Grant Barrett gbarrett at AMERICANDIALECT.ORG
Fri May 7 15:05:06 UTC 1999


I've always claimed that the reason I quit being a small-time journalist
about seven years ago was that I didn't like the company I was keeping.
This largely refers to the questionable motives, practices and results of my
journalistic peers. Whatever my other ethical sinkholes and sins, I made
every effort to follow good journalistic practices, and to some success, I
would say.

Since then, I've kept an interested eye on the journalistic trade (it is
not a profession in the true sense: journalists are not licensed and do
not require certification) and found my perception of journalism as
"questionable" re-confirmed time and time again.

But this questionable behavior falls well within the scope of typical
human failings, typical human weakness and typical human bad wiring. In most
cases when a fact is wrong, or a story is slanted, it is not due to malice
or evil intent, but rather to a cascading chain of events that starts
with a single moment. Sometimes this moment is a writer's assumption, or a
source's lie, or a too-tight deadline, or a confirming phone call not
received, or a thousand other things. While a layer of editors is usually
beneficial in catching mistakes, it also adds more chance of human error.
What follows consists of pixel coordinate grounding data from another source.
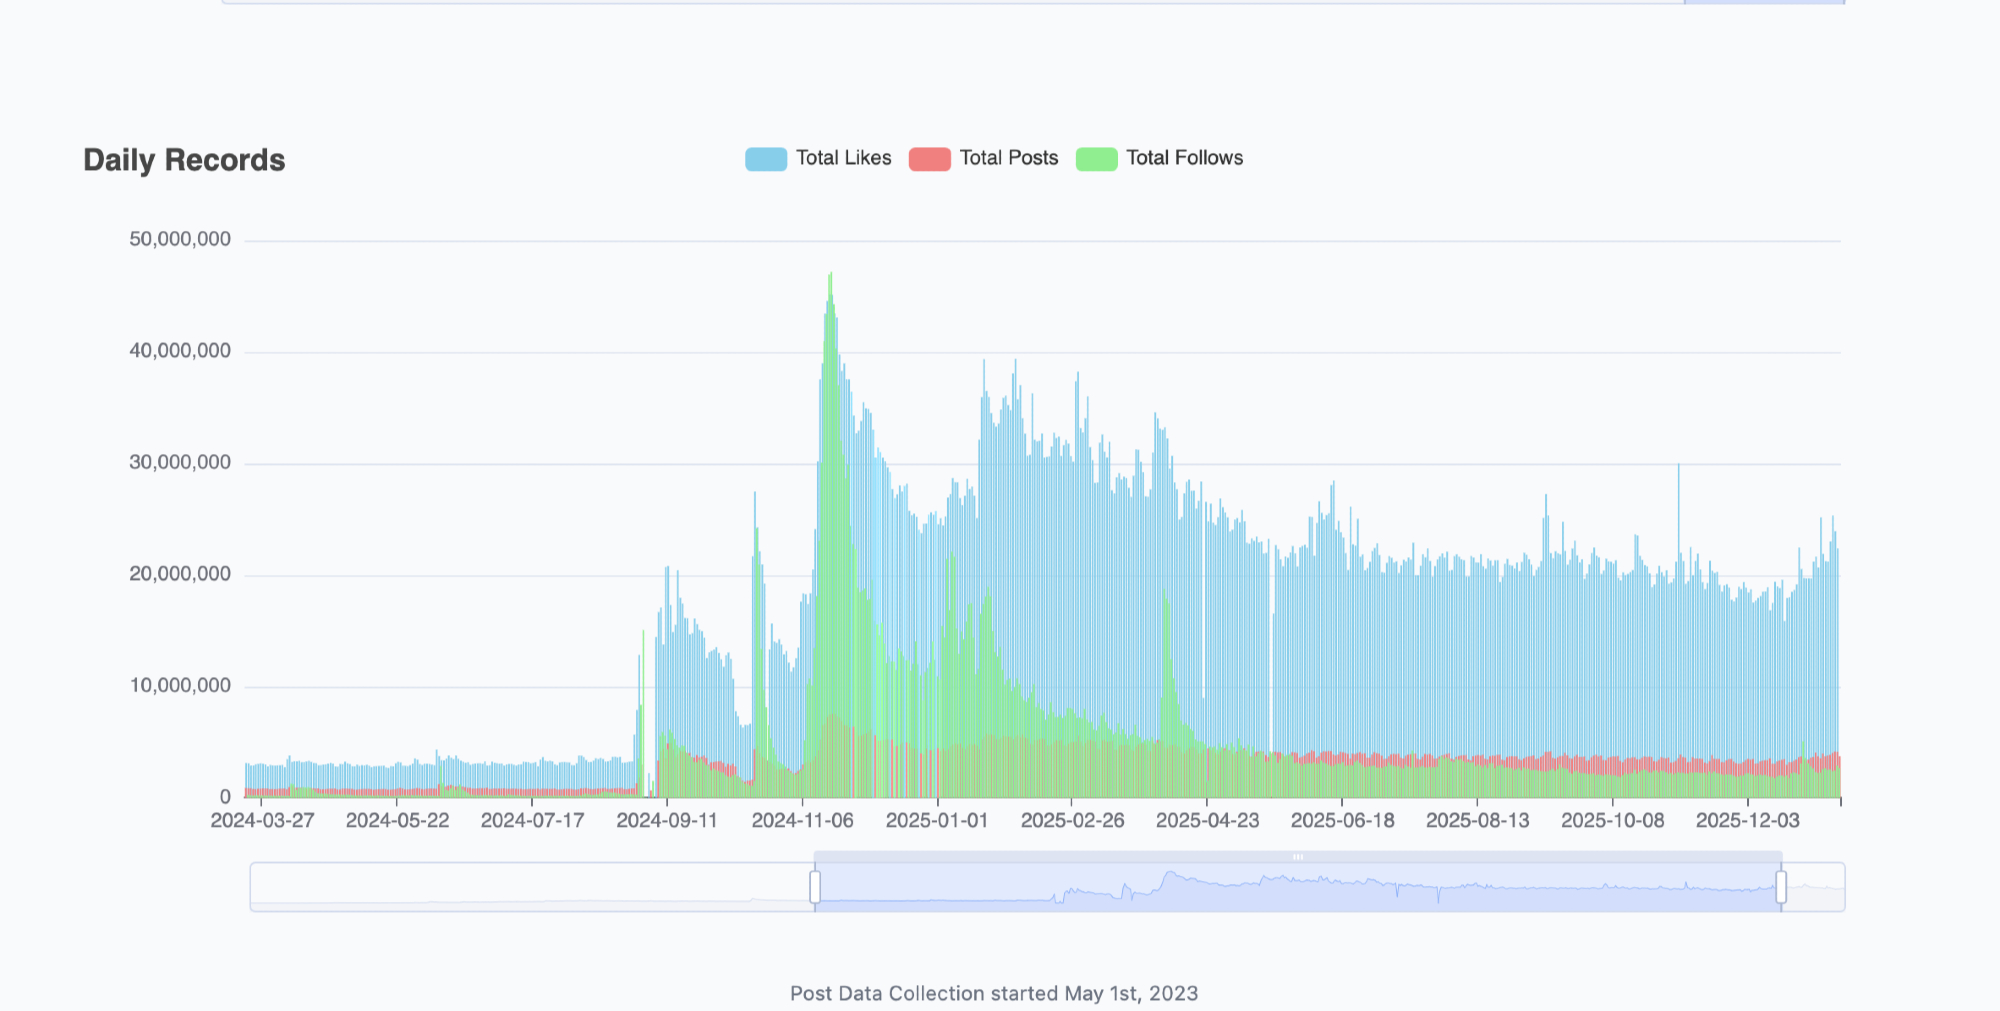Toggle the Total Posts red legend swatch
Image resolution: width=2000 pixels, height=1011 pixels.
pyautogui.click(x=929, y=159)
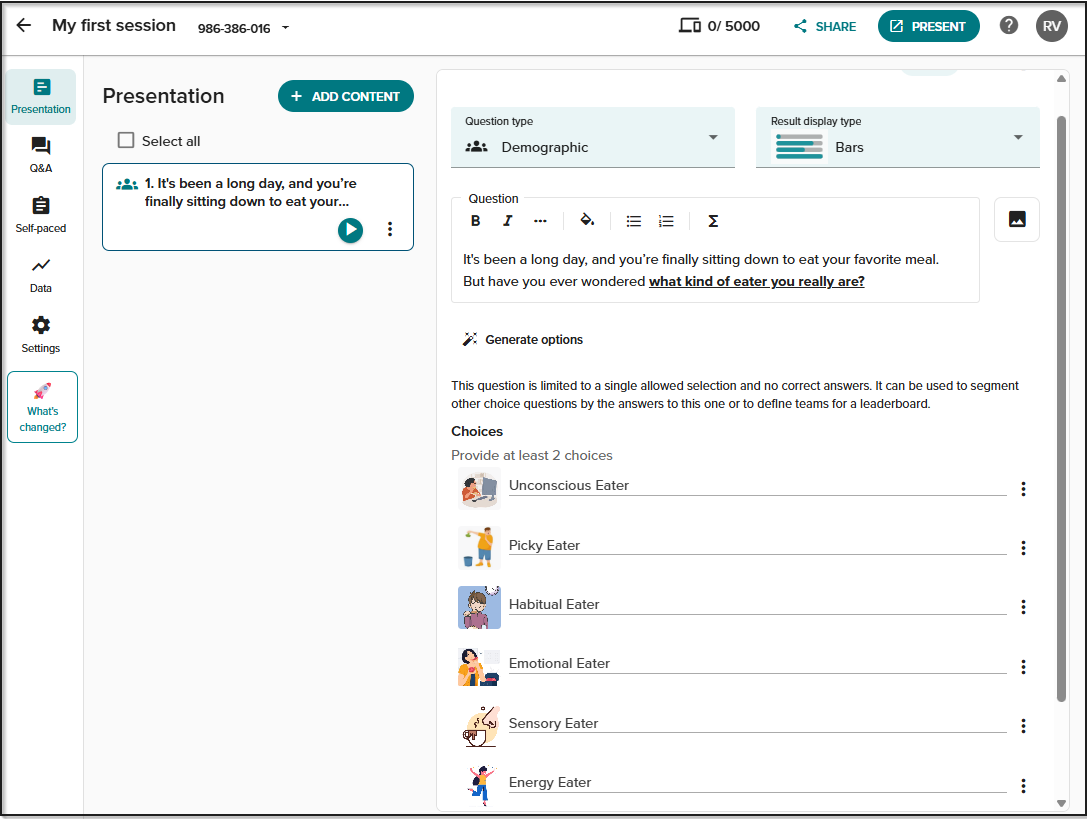Switch to the Q&A sidebar tab
Image resolution: width=1087 pixels, height=819 pixels.
(41, 155)
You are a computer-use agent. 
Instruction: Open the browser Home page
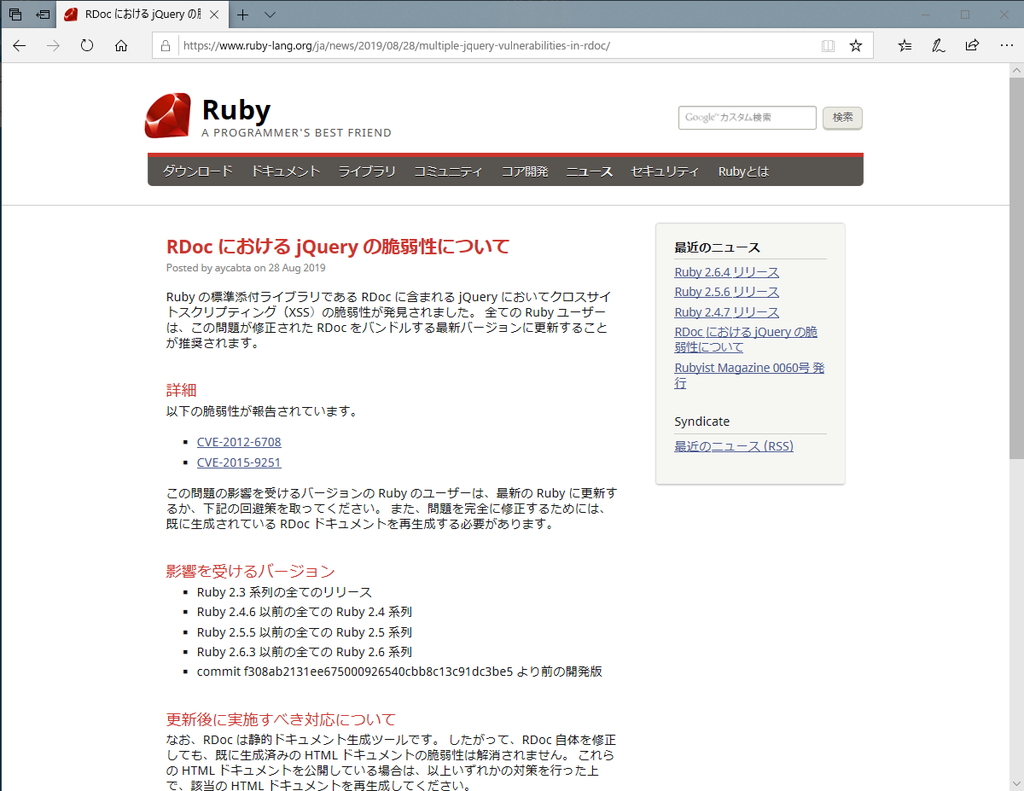[121, 45]
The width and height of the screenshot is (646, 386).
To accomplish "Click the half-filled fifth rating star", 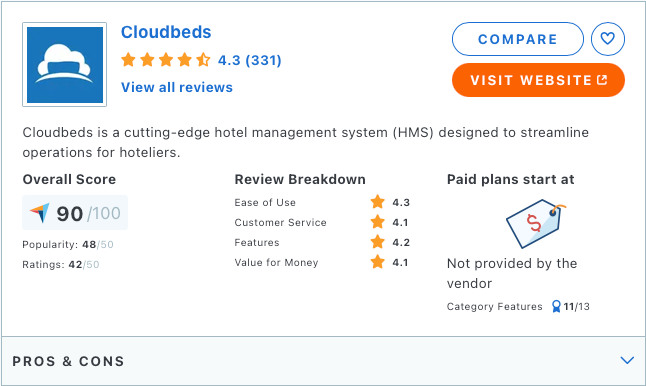I will coord(203,60).
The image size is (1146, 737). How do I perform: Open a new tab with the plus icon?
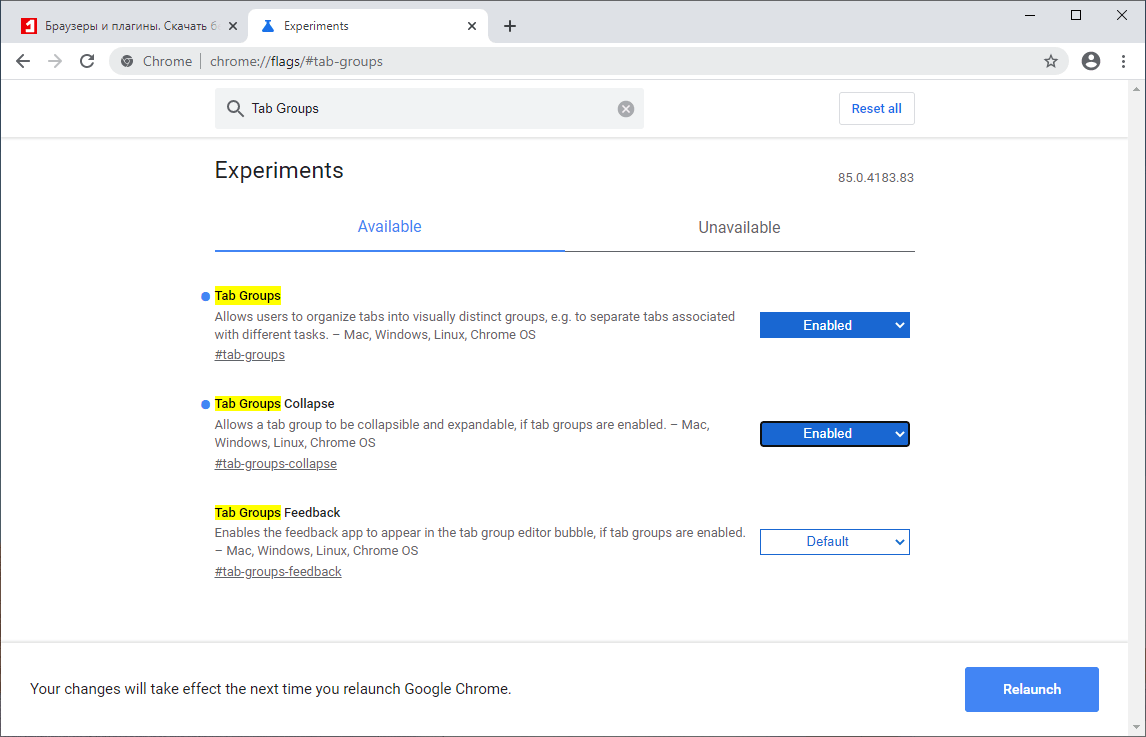click(x=510, y=26)
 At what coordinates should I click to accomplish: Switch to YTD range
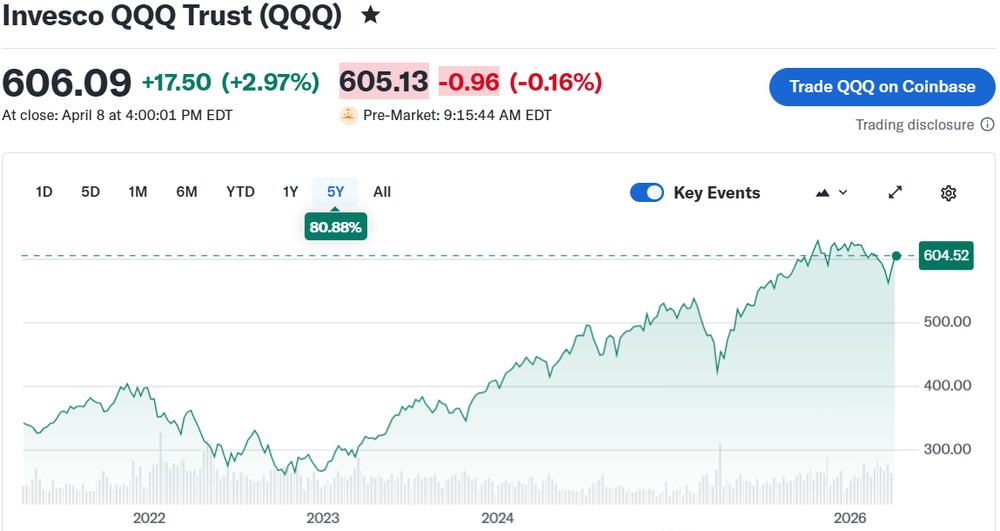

A
story, as they say of spacecraft, has one million moving parts and is crafted
by the lowest bidder.

I have a cousin who, like thousands of other people across the country,
thinks that The Media is a monolithic body of thought and direction, which,
with the assistance of NAFTA, WTO, NATO, UN and (sorry to say) the Jews,
is hell-bent on the destruction of the Constitution, America, and
God-fearing Christians. His sources of information about these evils deeds (black
helicopters, foreign troops on American soil, etc.) are newsletters
fashioned out of whole cloth by know-nothing freaks, and radio shows on
late-night AM, sources with no credibility whatsoever. No attributions, no
verifiable sources, no chain of editors. My cousin believes his sources because
they are the only few outlets printing those fantastic stories; because The
Media largely reports the same things, then The Media must be acting in
concert, and there therefore must be a continuous, organized cover-up. His
sources, because they are a unique group, must be true because of their
exceptional content.

He asked me once how I could even believe anything I read in The Media
(he almost wet himself when I said I read the New York Times every day). It
is, and always will  be, a matter of multiple sources, and filtering for
known biases. For example, I know the New York Times tends to be liberal,
take pro-Federal stances, and has often been suspicious of new technology.
Reporters are not (and should not try to be) objective, and unless you buy
the idea of journalism as a monolith of thought, the only way to get a
rounded point of view is to apply known biases as screens to multiple
sources.

In closing, I should say that I recently joined an email list covering
computer-aided reporting. Based upon what I see there, and elsewhere,
journalists' biggest failings are not their mistakes, which are usually
forgivable, but their arrogance and unapologetic behavior, which are not.